▸ Task requirements
Type out the entries again, keeping every word unchanged.

▸ Given data
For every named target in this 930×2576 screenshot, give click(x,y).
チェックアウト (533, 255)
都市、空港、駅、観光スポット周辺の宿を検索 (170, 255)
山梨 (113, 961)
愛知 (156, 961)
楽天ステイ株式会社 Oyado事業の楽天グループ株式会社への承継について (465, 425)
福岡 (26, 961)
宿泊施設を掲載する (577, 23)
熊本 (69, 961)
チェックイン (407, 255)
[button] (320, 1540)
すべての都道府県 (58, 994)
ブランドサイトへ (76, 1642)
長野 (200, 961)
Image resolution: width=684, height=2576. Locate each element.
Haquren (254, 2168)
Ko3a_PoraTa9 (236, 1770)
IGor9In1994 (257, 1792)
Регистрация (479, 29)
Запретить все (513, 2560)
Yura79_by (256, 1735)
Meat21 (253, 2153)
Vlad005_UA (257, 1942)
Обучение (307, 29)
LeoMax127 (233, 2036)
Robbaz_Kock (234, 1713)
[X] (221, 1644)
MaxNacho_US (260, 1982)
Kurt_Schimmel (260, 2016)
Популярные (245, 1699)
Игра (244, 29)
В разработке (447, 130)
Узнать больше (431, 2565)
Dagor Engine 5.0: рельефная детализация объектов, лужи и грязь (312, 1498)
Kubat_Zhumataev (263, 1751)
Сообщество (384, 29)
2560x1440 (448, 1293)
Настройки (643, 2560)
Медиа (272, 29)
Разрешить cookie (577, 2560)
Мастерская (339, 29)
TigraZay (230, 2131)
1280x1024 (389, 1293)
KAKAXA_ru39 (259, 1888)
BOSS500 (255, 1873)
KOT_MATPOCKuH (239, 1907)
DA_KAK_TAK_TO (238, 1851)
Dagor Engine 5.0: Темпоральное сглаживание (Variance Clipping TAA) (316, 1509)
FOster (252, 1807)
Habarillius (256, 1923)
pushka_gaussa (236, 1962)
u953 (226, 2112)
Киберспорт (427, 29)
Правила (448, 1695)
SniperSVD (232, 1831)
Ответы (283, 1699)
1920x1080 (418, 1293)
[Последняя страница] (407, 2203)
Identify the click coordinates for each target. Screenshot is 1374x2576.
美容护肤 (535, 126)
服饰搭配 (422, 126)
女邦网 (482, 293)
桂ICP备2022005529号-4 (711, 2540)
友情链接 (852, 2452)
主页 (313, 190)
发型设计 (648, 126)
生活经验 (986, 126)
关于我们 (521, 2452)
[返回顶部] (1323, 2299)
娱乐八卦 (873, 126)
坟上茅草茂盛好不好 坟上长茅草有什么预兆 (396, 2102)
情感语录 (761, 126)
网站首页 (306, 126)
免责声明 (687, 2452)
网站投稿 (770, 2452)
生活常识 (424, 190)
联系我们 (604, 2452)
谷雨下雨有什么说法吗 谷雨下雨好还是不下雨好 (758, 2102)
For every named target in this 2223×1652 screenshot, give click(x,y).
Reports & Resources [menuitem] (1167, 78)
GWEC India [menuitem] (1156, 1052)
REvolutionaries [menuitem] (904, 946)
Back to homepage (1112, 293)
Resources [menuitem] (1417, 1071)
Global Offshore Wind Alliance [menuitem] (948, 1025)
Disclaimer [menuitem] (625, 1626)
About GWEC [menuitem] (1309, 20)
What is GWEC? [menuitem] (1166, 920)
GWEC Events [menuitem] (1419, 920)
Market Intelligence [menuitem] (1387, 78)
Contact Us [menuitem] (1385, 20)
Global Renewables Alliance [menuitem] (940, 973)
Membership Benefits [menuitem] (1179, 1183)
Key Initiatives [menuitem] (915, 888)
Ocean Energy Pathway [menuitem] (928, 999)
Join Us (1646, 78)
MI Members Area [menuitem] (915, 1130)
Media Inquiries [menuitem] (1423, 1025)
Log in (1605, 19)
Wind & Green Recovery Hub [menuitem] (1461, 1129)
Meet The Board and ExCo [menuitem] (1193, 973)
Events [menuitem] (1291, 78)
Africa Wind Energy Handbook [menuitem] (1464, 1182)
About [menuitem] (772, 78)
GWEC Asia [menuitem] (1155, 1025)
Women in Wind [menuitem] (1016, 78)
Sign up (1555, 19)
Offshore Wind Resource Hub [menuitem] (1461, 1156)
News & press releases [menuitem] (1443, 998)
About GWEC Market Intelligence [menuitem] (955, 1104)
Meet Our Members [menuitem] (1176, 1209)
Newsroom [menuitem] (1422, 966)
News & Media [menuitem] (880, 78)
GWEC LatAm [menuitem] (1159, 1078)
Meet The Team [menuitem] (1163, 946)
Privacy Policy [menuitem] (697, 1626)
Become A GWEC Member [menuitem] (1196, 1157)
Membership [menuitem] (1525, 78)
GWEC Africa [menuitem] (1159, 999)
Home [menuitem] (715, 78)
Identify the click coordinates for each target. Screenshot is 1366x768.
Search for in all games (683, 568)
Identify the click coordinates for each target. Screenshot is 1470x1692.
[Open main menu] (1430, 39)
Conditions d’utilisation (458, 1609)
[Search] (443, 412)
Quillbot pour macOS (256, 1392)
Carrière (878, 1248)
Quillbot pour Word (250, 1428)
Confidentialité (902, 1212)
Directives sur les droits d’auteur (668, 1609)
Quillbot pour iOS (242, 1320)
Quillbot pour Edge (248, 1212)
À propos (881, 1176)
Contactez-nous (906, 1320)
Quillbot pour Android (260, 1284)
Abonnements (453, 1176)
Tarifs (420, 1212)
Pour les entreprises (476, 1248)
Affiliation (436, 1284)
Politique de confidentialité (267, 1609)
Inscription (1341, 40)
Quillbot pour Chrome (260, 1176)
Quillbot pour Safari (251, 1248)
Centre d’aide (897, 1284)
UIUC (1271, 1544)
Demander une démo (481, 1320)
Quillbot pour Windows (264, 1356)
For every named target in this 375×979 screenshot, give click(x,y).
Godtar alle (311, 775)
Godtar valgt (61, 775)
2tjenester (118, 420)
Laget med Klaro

▸ Final answer
For every named target in this 930×2576 screenshot, give click(x,y).
チェックアウト (533, 255)
都市、空港、駅、観光スポット周辺の宿を検索 (170, 255)
山梨 (113, 961)
愛知 (156, 961)
楽天ステイ株式会社 Oyado事業の楽天グループ株式会社への承継について (465, 425)
福岡 (26, 961)
宿泊施設を掲載する (577, 23)
熊本 (69, 961)
チェックイン (407, 255)
[button] (320, 1540)
すべての都道府県 (58, 994)
ブランドサイトへ (76, 1642)
長野 (200, 961)
Image resolution: width=684, height=2576. Locate each element.
Haquren (254, 2168)
Ko3a_PoraTa9 (236, 1770)
IGor9In1994 (257, 1792)
Регистрация (479, 29)
Запретить все (513, 2560)
Yura79_by (256, 1735)
Meat21 (253, 2153)
Vlad005_UA (257, 1942)
Обучение (307, 29)
LeoMax127 (233, 2036)
Robbaz_Kock (234, 1713)
[X] (221, 1644)
MaxNacho_US (260, 1982)
Kurt_Schimmel (260, 2016)
Популярные (245, 1699)
Игра (244, 29)
В разработке (447, 130)
Узнать больше (431, 2565)
Dagor Engine 5.0: рельефная детализация объектов, лужи и грязь (312, 1498)
Kubat_Zhumataev (263, 1751)
Сообщество (384, 29)
2560x1440 (448, 1293)
Настройки (643, 2560)
Медиа (272, 29)
Разрешить cookie (577, 2560)
Мастерская (339, 29)
TigraZay (230, 2131)
1280x1024 (389, 1293)
KAKAXA_ru39 (259, 1888)
BOSS500 (255, 1873)
KOT_MATPOCKuH (239, 1907)
DA_KAK_TAK_TO (238, 1851)
Dagor Engine 5.0: Темпоральное сглаживание (Variance Clipping TAA) (316, 1509)
FOster (252, 1807)
Habarillius (256, 1923)
pushka_gaussa (236, 1962)
u953 (226, 2112)
Киберспорт (427, 29)
Правила (448, 1695)
SniperSVD (232, 1831)
Ответы (283, 1699)
1920x1080 (418, 1293)
[Последняя страница] (407, 2203)
Identify the click coordinates for each target. Screenshot is 1374x2576.
美容护肤 (535, 126)
服饰搭配 (422, 126)
女邦网 (482, 293)
桂ICP备2022005529号-4 (711, 2540)
友情链接 (852, 2452)
主页 (313, 190)
发型设计 (648, 126)
生活经验 (986, 126)
关于我们 (521, 2452)
[返回顶部] (1323, 2299)
娱乐八卦 (873, 126)
坟上茅草茂盛好不好 坟上长茅草有什么预兆 (396, 2102)
情感语录 (761, 126)
网站首页 (306, 126)
免责声明 (687, 2452)
网站投稿 (770, 2452)
生活常识 (424, 190)
联系我们 (604, 2452)
谷雨下雨有什么说法吗 谷雨下雨好还是不下雨好 (758, 2102)
For every named target in this 2223×1652 screenshot, give click(x,y).
Reports & Resources [menuitem] (1167, 78)
GWEC India [menuitem] (1156, 1052)
REvolutionaries [menuitem] (904, 946)
Back to homepage (1112, 293)
Resources [menuitem] (1417, 1071)
Global Offshore Wind Alliance [menuitem] (948, 1025)
Disclaimer [menuitem] (625, 1626)
About GWEC [menuitem] (1309, 20)
What is GWEC? [menuitem] (1166, 920)
GWEC Events [menuitem] (1419, 920)
Market Intelligence [menuitem] (1387, 78)
Contact Us [menuitem] (1385, 20)
Global Renewables Alliance [menuitem] (940, 973)
Membership Benefits [menuitem] (1179, 1183)
Key Initiatives [menuitem] (915, 888)
Ocean Energy Pathway [menuitem] (928, 999)
Join Us (1646, 78)
MI Members Area [menuitem] (915, 1130)
Media Inquiries [menuitem] (1423, 1025)
Log in (1605, 19)
Wind & Green Recovery Hub [menuitem] (1461, 1129)
Meet The Board and ExCo [menuitem] (1193, 973)
Events [menuitem] (1291, 78)
Africa Wind Energy Handbook [menuitem] (1464, 1182)
About [menuitem] (772, 78)
GWEC Asia [menuitem] (1155, 1025)
Women in Wind [menuitem] (1016, 78)
Sign up (1555, 19)
Offshore Wind Resource Hub [menuitem] (1461, 1156)
News & press releases [menuitem] (1443, 998)
About GWEC Market Intelligence [menuitem] (955, 1104)
Meet Our Members [menuitem] (1176, 1209)
Newsroom [menuitem] (1422, 966)
News & Media [menuitem] (880, 78)
GWEC LatAm [menuitem] (1159, 1078)
Meet The Team [menuitem] (1163, 946)
Privacy Policy [menuitem] (697, 1626)
Become A GWEC Member [menuitem] (1196, 1157)
Membership [menuitem] (1525, 78)
GWEC Africa [menuitem] (1159, 999)
Home [menuitem] (715, 78)
Identify the click coordinates for each target. Screenshot is 1366x768.
Search for in all games (683, 568)
Identify the click coordinates for each target. Screenshot is 1470x1692.
[Open main menu] (1430, 39)
Conditions d’utilisation (458, 1609)
[Search] (443, 412)
Quillbot pour macOS (256, 1392)
Carrière (878, 1248)
Quillbot pour Word (250, 1428)
Confidentialité (902, 1212)
Directives sur les droits d’auteur (668, 1609)
Quillbot pour iOS (242, 1320)
Quillbot pour Edge (248, 1212)
À propos (881, 1176)
Contactez-nous (906, 1320)
Quillbot pour Android (260, 1284)
Abonnements (453, 1176)
Tarifs (420, 1212)
Pour les entreprises (476, 1248)
Affiliation (436, 1284)
Politique de confidentialité (267, 1609)
Inscription (1341, 40)
Quillbot pour Chrome (260, 1176)
Quillbot pour Safari (251, 1248)
Centre d’aide (897, 1284)
UIUC (1271, 1544)
Demander une démo (481, 1320)
Quillbot pour Windows (264, 1356)
For every named target in this 375×979 screenshot, give click(x,y).
Godtar alle (311, 775)
Godtar valgt (61, 775)
2tjenester (118, 420)
Laget med Klaro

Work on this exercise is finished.